И она полезла за доказательствами. Займись этим биологичка, я бы любовался сей восхитительной мизансценой, но откляченный зад завучихи не вызывал эстетического восторга. К тому же директор школы решительно пресек ее поползновения.
— Вы с ума сошли, Эвелина Ардалионовна! — воскликнул он. — Линейка начинается!
И зашагал к ступенькам школьного крыльца, над которым по-прежнему криво, несмотря на все мои старания, висел плохо натянутый транспарант, призывающий непрерывно пополнять знания.
Учителя, большинство из которых я не знал ни по имени, ни по специальности, выстроились в шеренгу. Справа от меня оказалась биологичка, а слева пухлогубая. Они словно взяли меня под охрану. Или — под опеку. Ну как же, с начинающим педагогом просто необходимо поделиться опытом. То да сё…
Зря военрук пятаки портит. Людмила Прокофьевна Ковалева дама в высшей степени призывная, но даже в здешней учительской она не единственная с кем можно бы заняться… гм… передачей опыта. Пухлогубая, если ее приодеть, а еще лучше, раздеть, тоже сгодится. Да и вот та дамочка справа, одетая совершенно неуместно для здешней локации и времени — это что? Косуха на ней? Неформалка какая-то… Я смотрю с дресс-кодом в школе не особо парятся, провинция все же. Девушка вида немного андеграундного. Хоть и не в теле, но наверняка поддерживает веяния сексуальной революции. Тем более, что из мужичков в коллективе соперничать за женское внимание могут только двое, включая меня.

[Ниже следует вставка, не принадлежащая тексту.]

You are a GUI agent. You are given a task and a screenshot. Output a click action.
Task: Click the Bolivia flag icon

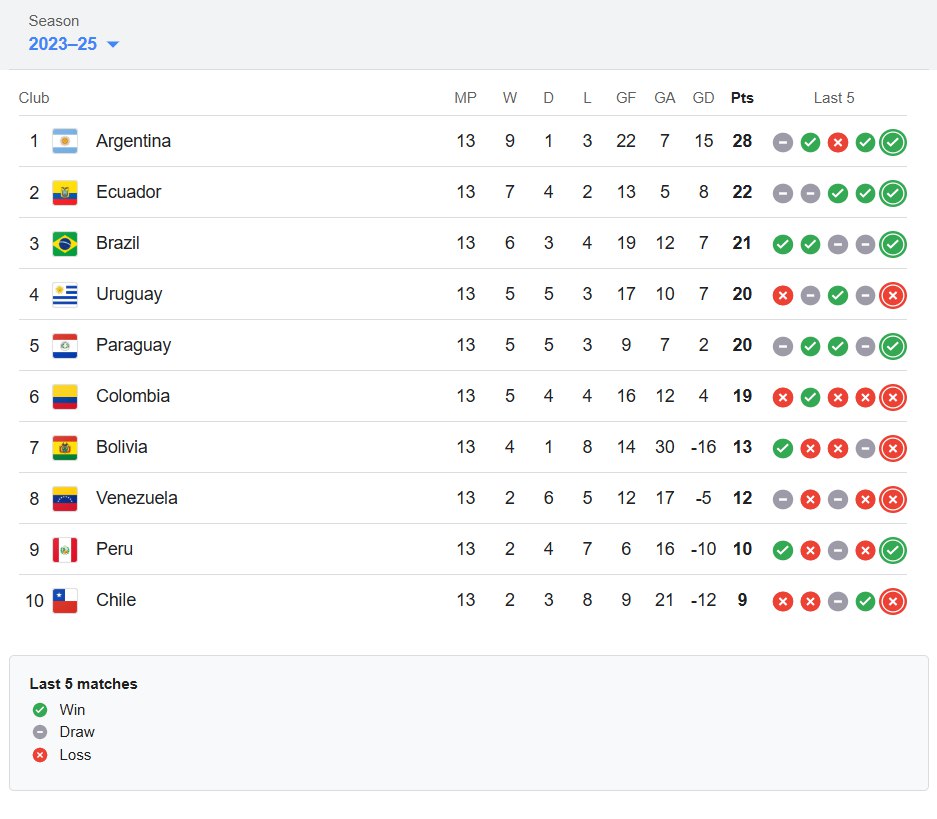coord(65,447)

А между тем линейка началась. Пал Палыч развел торжественную бодягу про заботу партии, правительства и лично Леонида Ильича Брежнева о подрастающем поколении, о том, что и в нашем районе лично товарищ Степанов, председатель горисполкома, помог с ремонтом школы… аплодисменты товарищи… что наши славные ударники труда и передовики производства надеются, что в этих стенах подрастает им достойная смена. Потом он перешел к необходимости учиться, учиться и учиться, как завещал Великий Ленин, как требует коммунистическая партия…
После его речуги выступила какая-то начальница из городского отдела народного образования. Когда она заткнулась, на ступеньки поднялась милая кроха с косичками. Срывающимся от волнения голоском она пропищала стихи о Ленине, запинаясь и путая слова. Пал Палыч махнул рукой и из нестройной толпы старшеклассников выдвинулся здоровенный парень, на верхней губе которого уже чернели усики. Он вручил мелкой чтице медный колокольчик с бантиком, подхватил ее, как пушинку, и понес по кругу.
Девчушка отчаянно трясла колокольчиком, и под этот трезвон, из строя учителей вышли четыре женщины и повели, построенных в каре первоклашек в школу. На чем торжественная линейка по случаю Дня Знаний, который пока что не был государственным праздником, завершилась. Не знаю, то ли сказалась чувствительная натура Сашка Данилова, то ли меня самого проняло, но что-то дрогнуло в моей задубелой душе прожженного коммерсанта, никогда не брезговавшего грязными делишками.